Thanks. I think the Xerxes folks were dealing with hypotheticals, they didn’t really have any evidence, at least not on that point.
I love that there are so many people out there who would care enough to have this debate.
That is an encouraging thought.
I took a look at your website – very nice! I left a comment but it may have gone to your spam folder.
The best use of rearing Monarchs at home is as a teaching tool, but I agree with Chip Taylor that’s it’s a bit of a distraction. Great post, Jason and lovely photos. I’m eagerly awaiting Monarchs through my garden as they head to Mexico.
Every time I see a Monarch these days I’m surprised. I want to ask it if it isn’t behind schedule on its trip south.
Lovely post. There’s a lifelong positive effect on kids if they rear ANY caterpillar into moths or butterflies, in my opinion. I can still remember the sheer magic of having Luna moths in the classroom when I was about 6 years old. And they laid eggs on my pencil as well!
Oh no, I suppose you could never use that pencil again.
I think your assessment is right, the more people who think about providing plants for the caterpillars as well as nectar flowers the better and that comes from feeling responsible; there’s nothing like watching something hatching to give you that feeling.
It creates an emotional connection that is more powerful than an intellectual understanding.

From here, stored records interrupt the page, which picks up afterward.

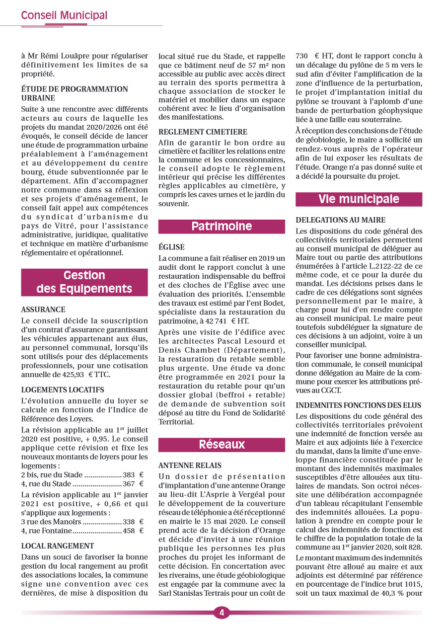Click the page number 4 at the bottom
coord(222,613)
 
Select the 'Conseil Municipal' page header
coord(64,15)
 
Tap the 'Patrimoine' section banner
coord(222,227)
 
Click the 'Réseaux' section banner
coord(222,445)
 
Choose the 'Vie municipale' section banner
coord(359,199)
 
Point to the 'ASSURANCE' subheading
coord(43,310)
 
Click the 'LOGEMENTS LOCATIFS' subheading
coord(63,390)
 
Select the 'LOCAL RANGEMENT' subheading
coord(58,546)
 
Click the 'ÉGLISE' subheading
coord(171,247)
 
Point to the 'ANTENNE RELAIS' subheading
coord(190,466)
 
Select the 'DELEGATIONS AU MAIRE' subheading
coord(340,220)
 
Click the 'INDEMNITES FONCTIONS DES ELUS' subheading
coord(358,405)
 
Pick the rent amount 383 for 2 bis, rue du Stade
coord(129,475)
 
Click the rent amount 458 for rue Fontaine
coord(129,531)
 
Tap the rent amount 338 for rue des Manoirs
coord(129,522)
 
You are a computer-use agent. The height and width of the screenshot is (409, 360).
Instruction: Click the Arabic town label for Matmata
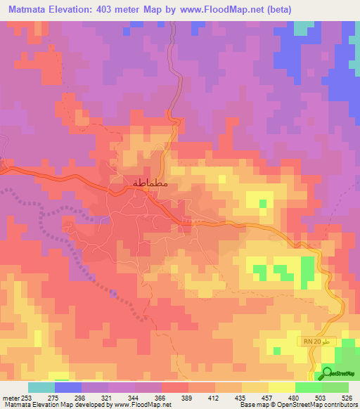point(150,183)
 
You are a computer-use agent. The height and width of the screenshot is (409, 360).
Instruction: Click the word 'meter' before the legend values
point(12,397)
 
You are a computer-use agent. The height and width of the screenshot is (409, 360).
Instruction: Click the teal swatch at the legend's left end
point(41,387)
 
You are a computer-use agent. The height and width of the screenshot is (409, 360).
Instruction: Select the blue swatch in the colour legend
point(68,387)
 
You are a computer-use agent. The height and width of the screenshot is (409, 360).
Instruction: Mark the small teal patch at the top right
point(304,27)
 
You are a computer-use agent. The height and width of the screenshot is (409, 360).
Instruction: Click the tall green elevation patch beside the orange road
point(307,271)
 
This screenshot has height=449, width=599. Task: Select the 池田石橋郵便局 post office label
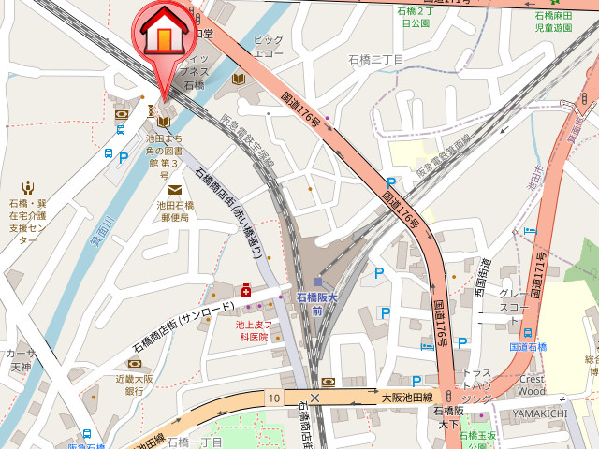pyautogui.click(x=175, y=211)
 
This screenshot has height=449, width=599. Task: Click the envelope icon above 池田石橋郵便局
pyautogui.click(x=175, y=190)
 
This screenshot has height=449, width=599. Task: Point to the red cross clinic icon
pyautogui.click(x=246, y=291)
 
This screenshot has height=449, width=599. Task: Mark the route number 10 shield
pyautogui.click(x=272, y=398)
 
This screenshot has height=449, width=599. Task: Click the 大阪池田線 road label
pyautogui.click(x=406, y=398)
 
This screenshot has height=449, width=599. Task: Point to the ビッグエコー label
pyautogui.click(x=269, y=47)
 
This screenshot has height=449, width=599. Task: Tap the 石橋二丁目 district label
pyautogui.click(x=375, y=60)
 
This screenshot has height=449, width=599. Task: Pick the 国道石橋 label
pyautogui.click(x=528, y=346)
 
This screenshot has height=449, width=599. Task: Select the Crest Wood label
pyautogui.click(x=533, y=384)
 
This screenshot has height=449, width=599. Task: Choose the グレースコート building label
pyautogui.click(x=514, y=299)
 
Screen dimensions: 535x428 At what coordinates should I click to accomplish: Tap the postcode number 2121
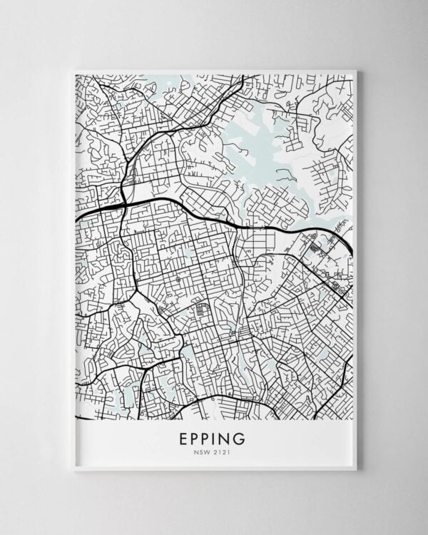[x=222, y=451]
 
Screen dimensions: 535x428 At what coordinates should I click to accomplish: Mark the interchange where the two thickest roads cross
[x=123, y=204]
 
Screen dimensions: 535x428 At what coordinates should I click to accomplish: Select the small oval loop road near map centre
[x=202, y=310]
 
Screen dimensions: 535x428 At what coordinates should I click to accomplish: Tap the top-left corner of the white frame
[x=73, y=71]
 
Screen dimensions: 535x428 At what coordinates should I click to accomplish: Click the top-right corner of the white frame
[x=357, y=71]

I raised a half-dozen or so, and found it very educational (and I’m 65+ years old!) Now I know what the eggs look like and how to find them, the stages of larva development, what the chrysalis looks like when the butterfly is about to emerge and what it looks like after, and how sticky butterfly feet feel on my finger. And it was fun!
It certainly is fun, and educational!
I agree, but it is going to take more than planting milkweed. ALL of our butterfly species are in decline. I suspect it has a lot to do with the chemical sprays and GM corn wafting its Bt pollen about, because even in preserves where once there were many insects of all varieties, now there are very few. The more enthusiasts, and the more informed they are, the better.
It’s a grim situation, but nothing is gained by giving up.
Oh I’m not giving up. I just want people to understand this involves more than just monarchs, and the solution will take more than only planting milkweeds. I guess I worry because the situation is being presented so simplistically.
Not sure how much complexity most people are able to absorb. Depends on the audience, I guess.
Well, you’re probably right about that and every little bit helps. I hope that people also hear that chemicals are killing our insects, so they’ll stop and think a little before happily spraying away.